Tuesday morning. No coffee yet. It’s raining outside.
Stayed in and slept last night for obvious reasons. I wasn’t too excited about going out again after what happened. Kinda over it now, to be honest.
Right now I’m staying until the end of the month. Then I will go to India again and do yoga for a month. Then I don’t know. Write a book, maybe? Find a job? Find a job where I have time to write a book?
I have no idea what I’m doing with my life. It’s okay. I’m going to the yoga shala. Everything will be okay. The path will reveal itself in time.
I am okay with uncertainty, for now. That being said… in the future, after this course is finished, I would like to have some sort of plan figured out. That would be good. For now, let’s just chill.
What should I do with my last week in Thailand? Try not to get robbed? Lol. I did some other activities with my new group of expat friends. We went on a dinner boat river cruise, out to various nightclubs, visited various markets, rode around in the tuk tuk and on the BTS, this type of thing. It’s much more fun to do these things as a group. Being alone gets old after awhile. Plus it’s more safe with a group, as I learned on Saturday night.

---

> **Instruction 1**:
Answer these questions from the journal entry:
(a) What is the weather like outside on Tuesday morning?
(b) Where does the writer plan to go after the end of the month, and for how long?
(c) Which two forms of transport did the writer ride around in with the group of expat friends?
> **Instruction 2**: List every activity the journal entry says the writer did with the new group of expat friends.
> **Instruction 3**: Carry on the journal entry about the writer's last weeks in Thailand, picking up after its final sentence.

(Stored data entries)
---

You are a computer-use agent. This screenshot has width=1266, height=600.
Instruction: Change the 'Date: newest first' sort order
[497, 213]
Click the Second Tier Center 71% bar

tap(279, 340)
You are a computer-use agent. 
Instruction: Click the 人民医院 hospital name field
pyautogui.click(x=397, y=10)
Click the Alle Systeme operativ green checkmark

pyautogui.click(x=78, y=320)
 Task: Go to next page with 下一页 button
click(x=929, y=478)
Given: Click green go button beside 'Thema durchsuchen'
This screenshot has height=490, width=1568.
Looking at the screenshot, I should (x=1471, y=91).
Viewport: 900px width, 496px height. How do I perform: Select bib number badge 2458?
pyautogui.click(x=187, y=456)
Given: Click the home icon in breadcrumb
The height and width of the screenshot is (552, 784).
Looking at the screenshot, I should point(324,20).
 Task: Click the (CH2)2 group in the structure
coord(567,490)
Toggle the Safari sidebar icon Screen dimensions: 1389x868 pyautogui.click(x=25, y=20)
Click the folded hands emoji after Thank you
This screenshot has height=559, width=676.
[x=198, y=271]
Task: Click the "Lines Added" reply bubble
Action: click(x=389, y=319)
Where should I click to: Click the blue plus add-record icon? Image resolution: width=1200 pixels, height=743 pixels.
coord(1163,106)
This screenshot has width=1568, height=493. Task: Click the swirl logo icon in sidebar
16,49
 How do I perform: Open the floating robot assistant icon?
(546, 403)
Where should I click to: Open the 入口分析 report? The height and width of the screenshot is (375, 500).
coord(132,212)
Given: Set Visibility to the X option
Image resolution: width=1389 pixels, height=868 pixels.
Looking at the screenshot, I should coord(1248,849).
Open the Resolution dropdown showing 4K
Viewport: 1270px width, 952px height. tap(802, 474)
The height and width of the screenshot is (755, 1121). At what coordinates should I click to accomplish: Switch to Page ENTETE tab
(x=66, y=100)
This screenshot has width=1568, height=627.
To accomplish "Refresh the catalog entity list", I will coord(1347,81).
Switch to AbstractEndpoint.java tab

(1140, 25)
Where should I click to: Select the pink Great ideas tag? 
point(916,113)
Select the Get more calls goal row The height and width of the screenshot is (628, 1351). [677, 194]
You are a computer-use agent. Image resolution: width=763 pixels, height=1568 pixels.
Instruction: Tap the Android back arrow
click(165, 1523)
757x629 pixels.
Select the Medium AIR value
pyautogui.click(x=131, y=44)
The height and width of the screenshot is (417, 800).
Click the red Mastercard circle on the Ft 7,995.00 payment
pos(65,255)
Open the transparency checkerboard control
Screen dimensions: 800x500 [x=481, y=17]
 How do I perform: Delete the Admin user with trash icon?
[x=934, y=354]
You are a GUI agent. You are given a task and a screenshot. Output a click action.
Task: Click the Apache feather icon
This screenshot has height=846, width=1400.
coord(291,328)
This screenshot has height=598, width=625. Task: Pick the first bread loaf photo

---

> **Result 1**:
(a) It is raining outside.
(b) The writer plans to go to India for a month to do yoga.
(c) The tuk tuk and the BTS.

> **Result 2**:
- Went on a dinner boat river cruise
- Went out to various nightclubs
- Visited various markets
- Rode around in the tuk tuk
- Rode on the BTS

> **Result 3**:
I’ve definitely had the full Thailand experience. Glad I decided to stay for a month, even if some of it has been questionable…
Here we are on a tour of the world. Next stop: India! Time to do the trip I planned that I didn’t get to take. Let’s go see the Taj Mahal and all the forts and do yoga in the pretty mountains, without the burden of the annoying ex-boyfriend clinging on.
And then what? I have no idea! But I will have lots of stamps on my passport and lots of enriching experiences, which I longed to have in my 20’s but could not. Now I’m finally out here having them, so yay!
It’s stopped raining now. Time to go get some coffee. Maybe work on my story, which I think might be a spy thriller. The only problem is that all the shows and movies I’ve been watching have been romcoms, not spy thrillers. I tried to watch The Diplomat but I kept falling asleep. So, I have no idea what I’m writing yet. I just know it’s very interesting.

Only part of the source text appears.